Maître Périer n'a sur ce point pas tout mis en œuvre pour assurer la défense de mes intérêts puisqu'il s'est contenté de citer une seule source de doctrine alors qu'il en existait au moins deux autres que je lui avais mis sous le nez.

La source doctrinale qu'il invoquait au soutien de mes prétentions était la suivante :

"Ainsi que l’explique un éminent auteur : « L'impossibilité d'agir figure au contraire tout simplement dans la section qui traite des causes de suspension de la prescription, comme l'une de ces causes parmi d'autres, et a priori avec exactement le même effet que les autres, que décrit l'article 2230 nouveau : « la suspension de la prescription en arrête temporairement le cours sans effacer le délai déjà couru ». Lorsque la suspension cesse, la prescription reprend son cours, pour la totalité du délai qui n'a pas encore couru. On voit assez mal comment la solution jurisprudentielle ancienne, qui était une limitation par la jurisprudence de l'effet de la règle qu'elle avait elle-même adoptée sans texte, pourrait survivre en présence de textes précis » (L. Leveneur, Limitation de la portée de la règle « Contra non valentem agere », CCC n°10, octobre 2011, com. n°209)."








Une autre copie de mail, allez un peu de courage … :

"Cher Maître Périer,

Le présent mail fait suite au commentaire doctrinal de Monsieur Laurent Leveneur, repris à juste titre dans votre mémoire, concernant la jurisprudence créée par la Cour de cassation sur la limitation à la maxime "contra non valentem agere". Cette exception à cet adage, dont la Cour de cassation avait le secret lors de l'apparition de cette jurisprudence en 1994, supprimait les effets d'une suspension du délai de prescription lorsque le titulaire du droit disposait, lors de l'achèvement de la cause de la suspension, d'un temps nécessaire pour agir en justice avant l'expiration du délai de prescription.

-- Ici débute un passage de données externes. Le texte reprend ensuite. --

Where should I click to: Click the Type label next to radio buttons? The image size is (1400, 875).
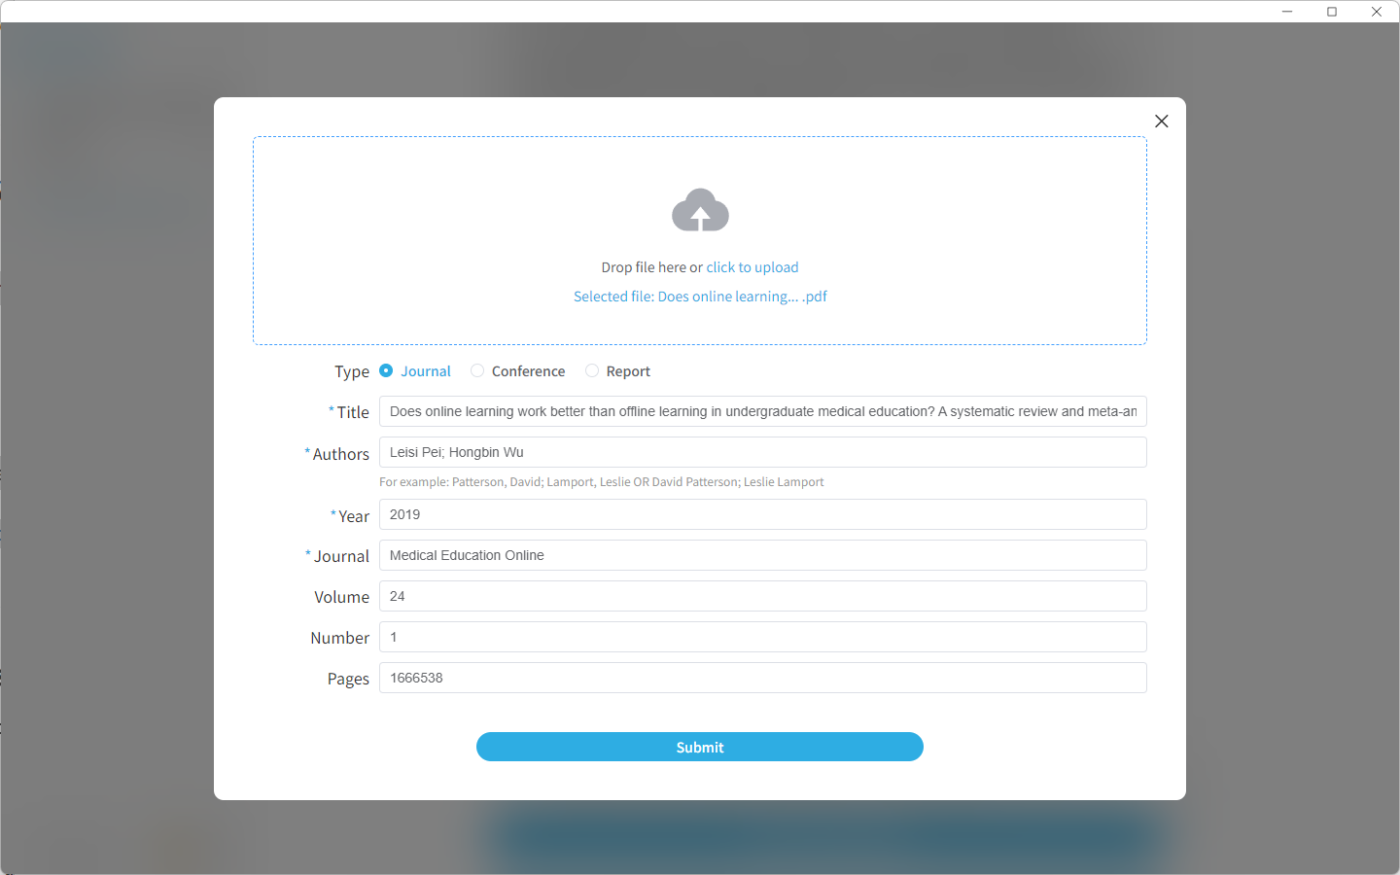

Ainsi, la Cour de cassation employait le terme "suspension" alors même qu'il n'en était rien en pareil cas. Depuis la réforme de 2008 sur le raccourcissement des délais de prescription, la loi précise bien le terme "suspension du délai de prescription" sans reprendre l'exception créée par la jurisprudence antérieure à cette loi. Ce serait bien par refus d'application de la loi que la Cour de cassation n'opèrerait pas un revirement de jurisprudence dans notre affaire, alors que l'article 2230 du Code civil issu de la loi entrée en vigueur le 19 juin 2008 est suffisamment clair, précis et dénué de caractère insuffisant, obscur ou silencieux auquel la Haute juridiction aurait pu pallier.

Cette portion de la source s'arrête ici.